--- Input Enclosed Below ---

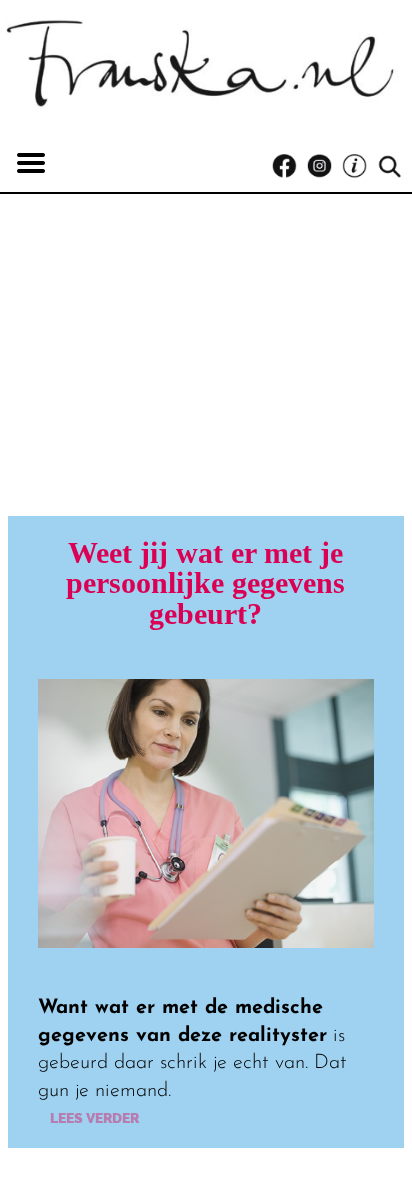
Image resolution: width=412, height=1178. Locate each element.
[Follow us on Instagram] (324, 166)
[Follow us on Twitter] (359, 166)
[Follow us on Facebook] (289, 166)
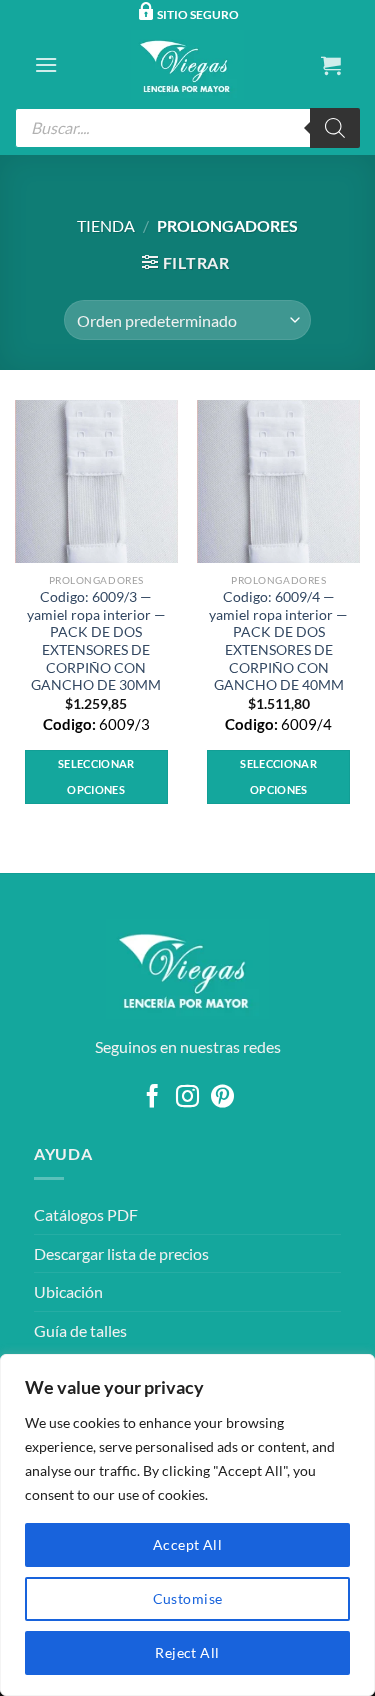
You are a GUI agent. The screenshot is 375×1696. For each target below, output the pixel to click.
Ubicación (68, 1291)
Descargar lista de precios (121, 1253)
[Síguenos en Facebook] (152, 1098)
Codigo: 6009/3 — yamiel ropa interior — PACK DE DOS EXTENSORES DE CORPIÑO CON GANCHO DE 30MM (96, 641)
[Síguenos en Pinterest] (222, 1098)
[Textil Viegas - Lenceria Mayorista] (188, 65)
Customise (188, 1598)
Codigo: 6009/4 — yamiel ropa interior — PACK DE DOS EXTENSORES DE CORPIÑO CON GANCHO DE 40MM (278, 641)
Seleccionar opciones (96, 776)
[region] (187, 1525)
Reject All (187, 1652)
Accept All (187, 1544)
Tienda (106, 225)
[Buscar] (335, 128)
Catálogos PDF (86, 1214)
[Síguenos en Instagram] (187, 1098)
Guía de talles (80, 1330)
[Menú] (46, 64)
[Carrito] (331, 65)
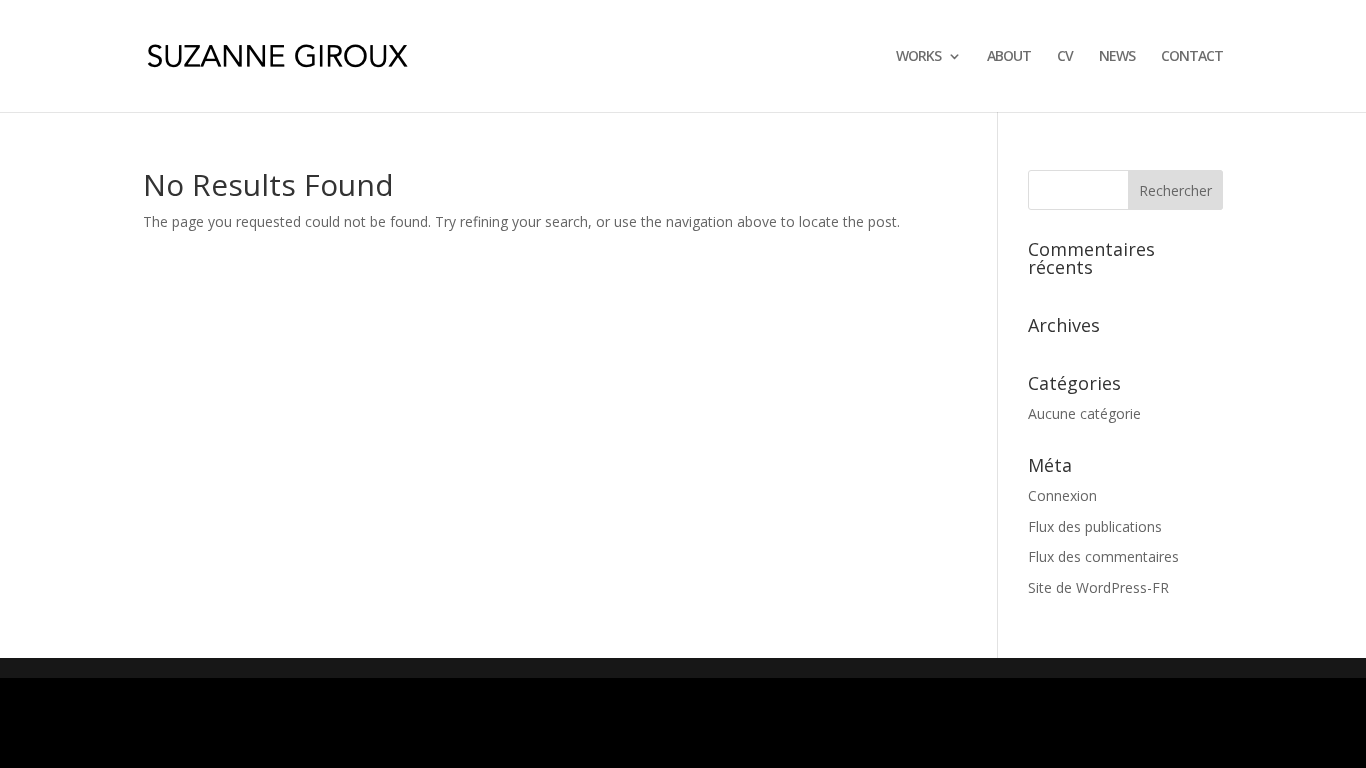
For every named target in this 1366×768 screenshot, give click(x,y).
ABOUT (1009, 57)
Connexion (1062, 495)
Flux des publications (1095, 526)
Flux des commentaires (1103, 556)
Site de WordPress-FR (1098, 587)
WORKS (918, 57)
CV (1065, 57)
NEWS (1117, 57)
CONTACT (1192, 57)
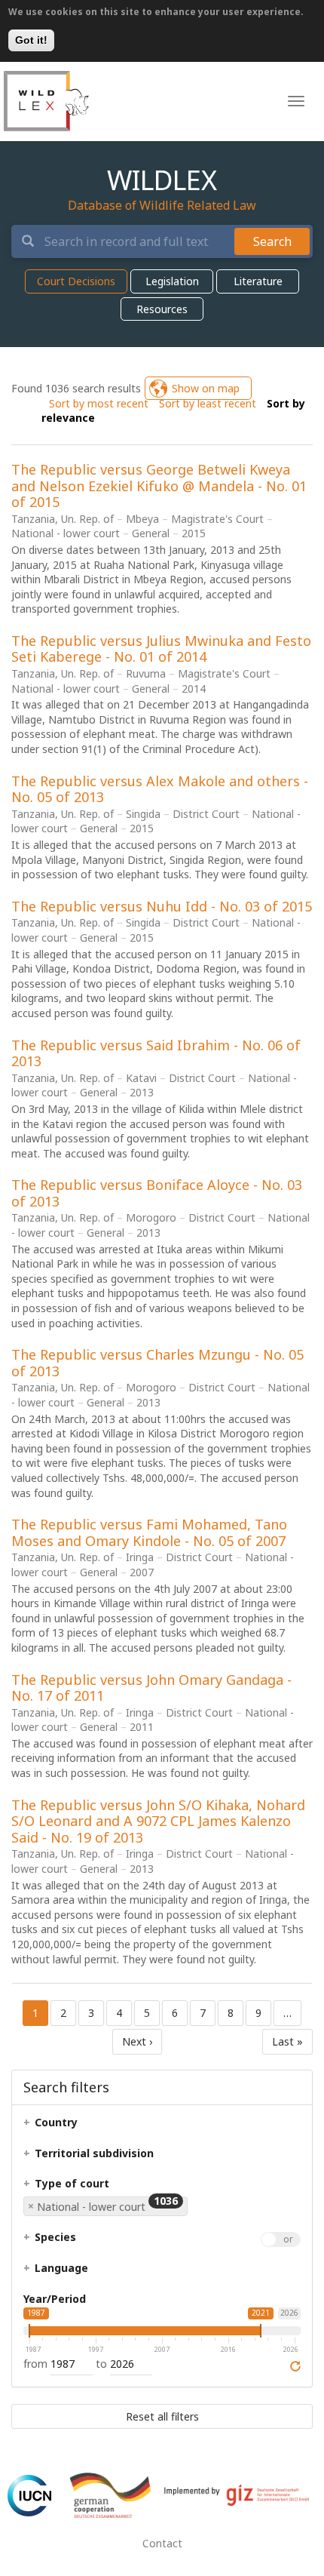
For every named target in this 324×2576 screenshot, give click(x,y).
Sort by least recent (207, 403)
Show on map (206, 388)
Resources (162, 309)
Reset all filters (162, 2416)
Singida (143, 814)
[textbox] (82, 2126)
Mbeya (142, 519)
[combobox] (107, 2212)
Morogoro (151, 1217)
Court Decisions (76, 281)
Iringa (140, 1557)
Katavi (141, 1078)
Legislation (172, 281)
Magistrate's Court (217, 519)
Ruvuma (146, 673)
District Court (206, 814)
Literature (258, 281)
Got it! (31, 40)
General (151, 533)
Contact (162, 2543)
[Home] (46, 101)
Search (272, 241)
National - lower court (65, 533)
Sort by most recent (98, 403)
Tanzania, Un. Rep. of (62, 519)
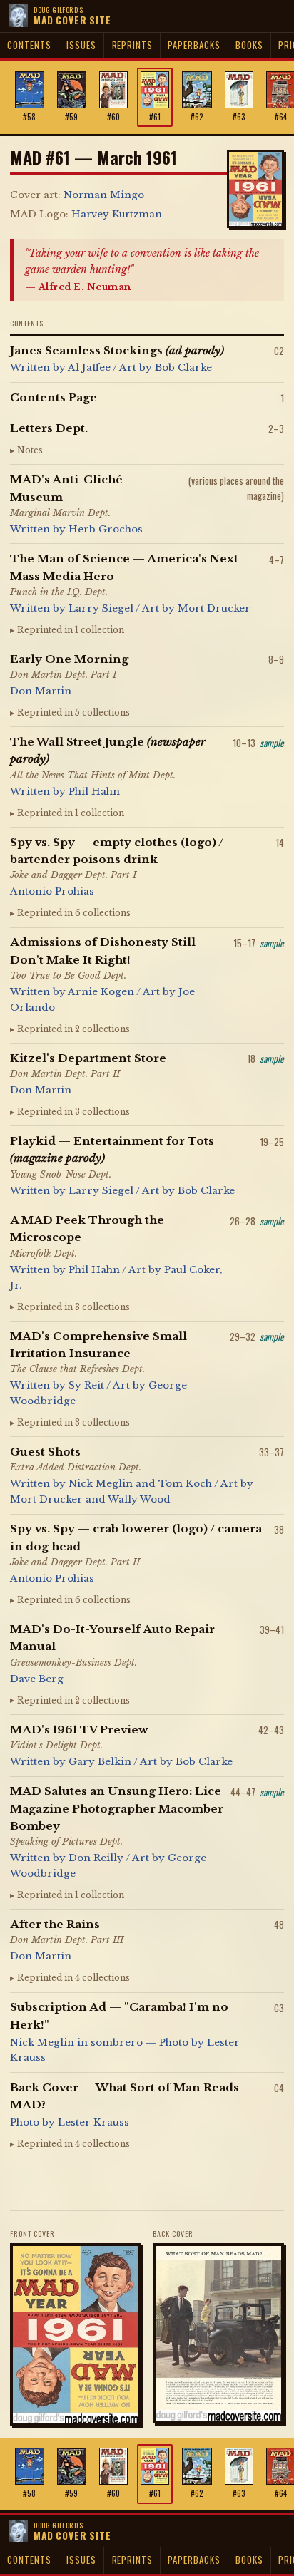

--- End of Enclosed Input ---

Problem requirements: Before answering, please find the line containing "[Home] (46, 101)" above, then copy exactly from it through the last line of the entries, both included, without pictures.

Answer to this problem:
[Home] (46, 101)
Search (272, 241)
National - lower court (65, 533)
Sort by most recent (98, 403)
Tanzania, Un. Rep. of (62, 519)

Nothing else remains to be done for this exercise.